Minimum Enclosing Ball Synthetic Minority Oversampling Technique from a Geometric Perspective
- URL: http://arxiv.org/abs/2408.03526v1
- Date: Wed, 7 Aug 2024 03:37:25 GMT
- Title: Minimum Enclosing Ball Synthetic Minority Oversampling Technique from a Geometric Perspective
- Authors: Yi-Yang Shangguan, Shi-Shun Chen, Xiao-Yang Li,
- Abstract summary: Class imbalance refers to the significant difference in the number of samples from different classes within a dataset.
This issue is prevalent in real-world classification tasks, such as software defect prediction, medical diagnosis, and fraud detection.
The synthetic minority oversampling technique (SMOTE) is widely used to address class imbalance issue.
This paper proposes the Minimum Enclosing Ball SMOTE (MEB-SMOTE) method from a geometry perspective.

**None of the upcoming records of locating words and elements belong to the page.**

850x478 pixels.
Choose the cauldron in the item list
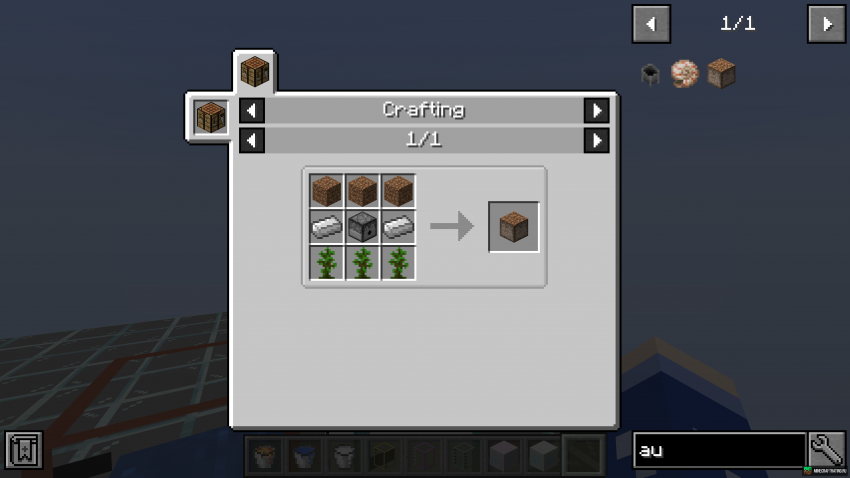click(x=651, y=74)
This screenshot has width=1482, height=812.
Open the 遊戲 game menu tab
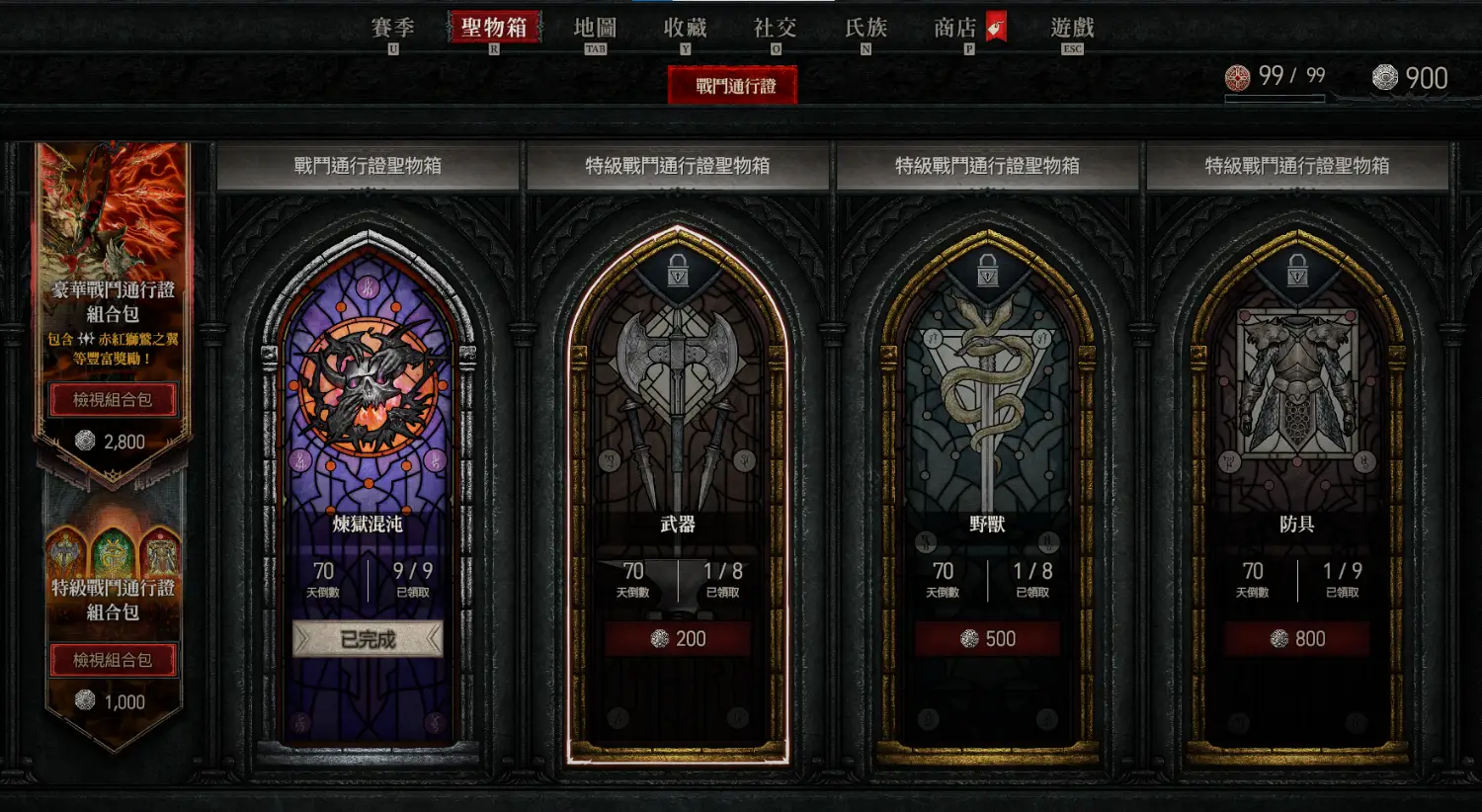1072,28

- Score: 1.7851435784917604
- License: http://creativecommons.org/licenses/by/4.0/
- Abstract: Class imbalance refers to the significant difference in the number of samples from different classes within a dataset, making it challenging to identify minority class samples correctly. This issue is prevalent in real-world classification tasks, such as software defect prediction, medical diagnosis, and fraud detection. The synthetic minority oversampling technique (SMOTE) is widely used to address class imbalance issue, which is based on interpolation between randomly selected minority class samples and their neighbors. However, traditional SMOTE and most of its variants only interpolate between existing samples, which may be affected by noise samples in some cases and synthesize samples that lack diversity. To overcome these shortcomings, this paper proposes the Minimum Enclosing Ball SMOTE (MEB-SMOTE) method from a geometry perspective. Specifically, MEB is innovatively introduced into the oversampling method to construct a representative point. Then, high-quality samples are synthesized by interpolation between this representative point and the existing samples. The rationale behind constructing a representative point is discussed, demonstrating that the center of MEB is more suitable as the representative point. To exhibit the superiority of MEB-SMOTE, experiments are conducted on 15 real-world imbalanced datasets. The results indicate that MEB-SMOTE can effectively improve the classification performance on imbalanced datasets.